Linzertorte Recipe

Linzertorte Recipe

Ingredients : Serves 4

175 g/6 oz soft margarine
50 g/2 oz caster (superfine) sugar

50 g/2 oz ground almonds
Grated rind of 1 lemon
1 egg
225 g/8 oz plain (all-purpose) flour
2.5 ml/0.5 tsp ground cinnamon
450 g/1 lb raspberries
100 g/4 oz granulated sugar

30 ml/2 tbsp redcurrant jelly (clear conserve)
30 ml/2 tbsp icing (confectioners') sugar

Method :

Cream together the margarine, caster sugar, almonds, lemon rind, egg and 15 ml/1 tbsp of the flour until well blended, then mix in the remaining flour and the cinnamon to form a soft dough. Turn out on to a lightly floured surface and knead lightly until smooth. Roll out two-thirds of the dough and use to line a greased
20 cm/8 in flare tin (pie pan) placed on a baking (cookie) sheet. Chill for 30 minutes. Roll out the remaining dough and cut into 1 cm/0.5 in strips.
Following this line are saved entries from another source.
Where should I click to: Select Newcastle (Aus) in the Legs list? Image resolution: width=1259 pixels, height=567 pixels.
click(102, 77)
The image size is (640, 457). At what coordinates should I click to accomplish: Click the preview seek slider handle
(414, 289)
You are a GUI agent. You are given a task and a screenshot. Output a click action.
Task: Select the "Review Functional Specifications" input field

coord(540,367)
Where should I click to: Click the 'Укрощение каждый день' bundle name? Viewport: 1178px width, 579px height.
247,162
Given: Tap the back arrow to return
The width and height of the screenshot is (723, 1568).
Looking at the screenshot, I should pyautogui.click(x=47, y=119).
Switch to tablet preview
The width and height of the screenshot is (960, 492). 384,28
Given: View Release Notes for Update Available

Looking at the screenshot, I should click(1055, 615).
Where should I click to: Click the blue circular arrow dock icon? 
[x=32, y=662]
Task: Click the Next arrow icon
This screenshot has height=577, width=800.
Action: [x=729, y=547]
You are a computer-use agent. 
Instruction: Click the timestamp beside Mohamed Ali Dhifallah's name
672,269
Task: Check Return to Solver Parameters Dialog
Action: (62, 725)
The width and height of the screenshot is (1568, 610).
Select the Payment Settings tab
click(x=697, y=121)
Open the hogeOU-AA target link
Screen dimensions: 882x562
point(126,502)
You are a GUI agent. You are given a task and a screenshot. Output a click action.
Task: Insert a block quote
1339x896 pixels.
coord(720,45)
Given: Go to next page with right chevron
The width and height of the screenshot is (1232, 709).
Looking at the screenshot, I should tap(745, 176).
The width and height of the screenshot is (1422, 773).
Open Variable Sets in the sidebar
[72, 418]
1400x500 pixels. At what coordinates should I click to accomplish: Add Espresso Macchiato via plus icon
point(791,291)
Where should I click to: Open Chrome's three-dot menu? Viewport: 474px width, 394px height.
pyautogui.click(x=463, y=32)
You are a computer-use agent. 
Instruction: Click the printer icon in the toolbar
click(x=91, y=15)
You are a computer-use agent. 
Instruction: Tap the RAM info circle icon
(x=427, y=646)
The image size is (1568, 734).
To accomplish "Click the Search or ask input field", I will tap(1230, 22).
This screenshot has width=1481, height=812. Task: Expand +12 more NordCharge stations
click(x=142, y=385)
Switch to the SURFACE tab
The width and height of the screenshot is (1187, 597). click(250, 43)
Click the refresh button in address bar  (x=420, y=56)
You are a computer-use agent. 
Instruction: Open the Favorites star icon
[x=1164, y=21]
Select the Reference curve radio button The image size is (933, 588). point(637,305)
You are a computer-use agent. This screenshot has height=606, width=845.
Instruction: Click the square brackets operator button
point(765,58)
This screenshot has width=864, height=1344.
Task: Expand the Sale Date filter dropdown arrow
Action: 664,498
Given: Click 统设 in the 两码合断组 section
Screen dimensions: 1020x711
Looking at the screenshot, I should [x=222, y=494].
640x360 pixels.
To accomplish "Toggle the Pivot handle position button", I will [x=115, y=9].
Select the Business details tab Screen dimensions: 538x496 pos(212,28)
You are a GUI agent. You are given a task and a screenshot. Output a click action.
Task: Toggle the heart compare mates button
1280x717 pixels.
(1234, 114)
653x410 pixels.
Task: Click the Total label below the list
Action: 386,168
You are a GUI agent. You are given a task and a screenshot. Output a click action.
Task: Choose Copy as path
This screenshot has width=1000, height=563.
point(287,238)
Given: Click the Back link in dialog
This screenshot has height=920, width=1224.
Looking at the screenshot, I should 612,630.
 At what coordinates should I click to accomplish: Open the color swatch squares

Place the raspberries in a saucepan with the granulated sugar and simmer gently for about 10 minutes until soft. Spoon into the pastry (paste) case and arrange the pastry strips across the top in a lattice pattern, damping the edges of the pastry so they stick to the sides. Bake in a preheated oven at 190°C/375°F/gas mark 5 for 30 minutes. Warm the redcurrant jelly, brush it over the top to glaze, then leave to cool. Serve dusted with the icing sugar.